Depuis le 26 janvier, des membres de la police postale sont par ailleurs déployés sur les principaux sites liés aux JO, qui prendront fin le 22 février, selon un communiqué officiel. Cette activité suit "deux axes stratégiques : la protection des infrastructures informatiques critiques et la surveillance du réseau pour des raisons d'ordre et de sécurité publics, ainsi que pour la prévention et la lutte contre d'éventuelles initiatives terroristes", d'après la même source.
Un moindre mal : à titre de comparaison, 141 "événements de cybersécurité", en lien avec les Jeux de Paris, avaient été signalés à l'Agence nationale de la sécurité des systèmes d'information (Anssi) pendant la compétition, sans qu'aucun n'ait affecté le bon déroulement des épreuves il y a deux ans.
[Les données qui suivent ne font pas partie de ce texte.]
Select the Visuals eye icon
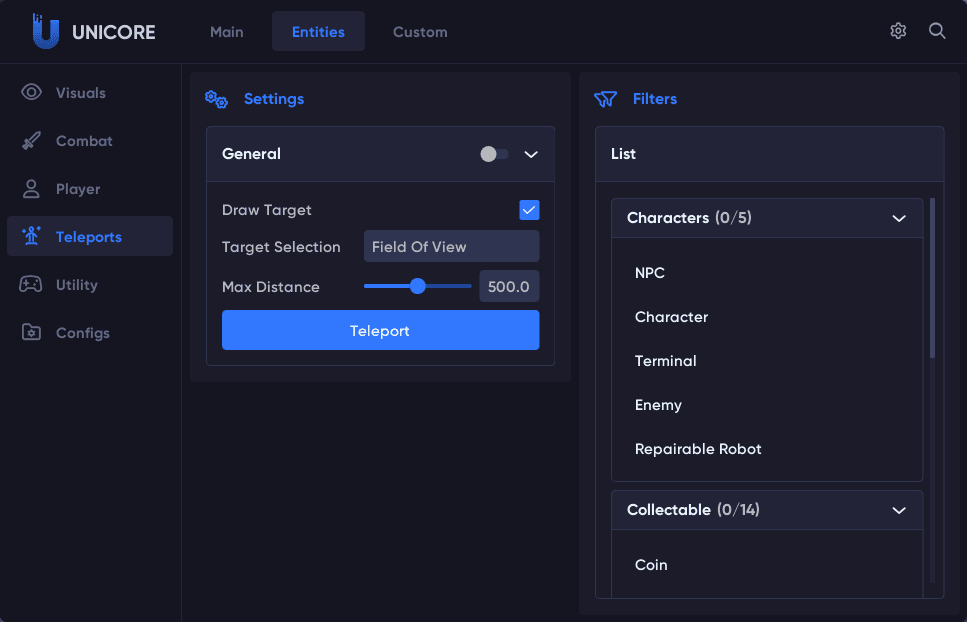Viewport: 967px width, 622px height. tap(32, 93)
Ironie du timing de cette cyberattaque de l'autre côté des Alpes, le ministre italien de l'Intérieur Matteo Piantedosi a présenté mercredi le plan de sécurité des autorités pour Milan-Cortina.
Au cours de cette prise de parole devant les députés, il a notamment réitéré que les agents de la police américaine de l'immigration (ICE), dont l'arrivée en Italie pour les JO avait soulevé une polémique, n'auraient aucun rôle "opérationnel". Ces hommes appartenaient au service de sécurité intérieur américain (HSI), seront chargés d'analyses sur l'anti-terrorisme et la criminalité internationale, et non liées à l'unité chargée de la lutte contre l'immigration, dont les méthodes choquent à Minneapolis.
Quelque 6.000 membres des forces de l'ordre, comprenant entre autres des tireurs d'élite, des skieurs, des unités cynophiles, des unités anti-sabotage, anti-terrorisme, seront également chargés de la sécurité lors de la quinzaine olympique, a-t-il déclaré. Le gouvernement Meloni a financé le volet sécurité avec 30 millions d'euros en 2025 et 114 millions d'euros en 2026, a ajouté le ministre.
Le ministère de la Défense a pour sa part indiqué que près de 2.000 militaires seraient également présents avec 170 véhicules, des radars, des avions et des drones.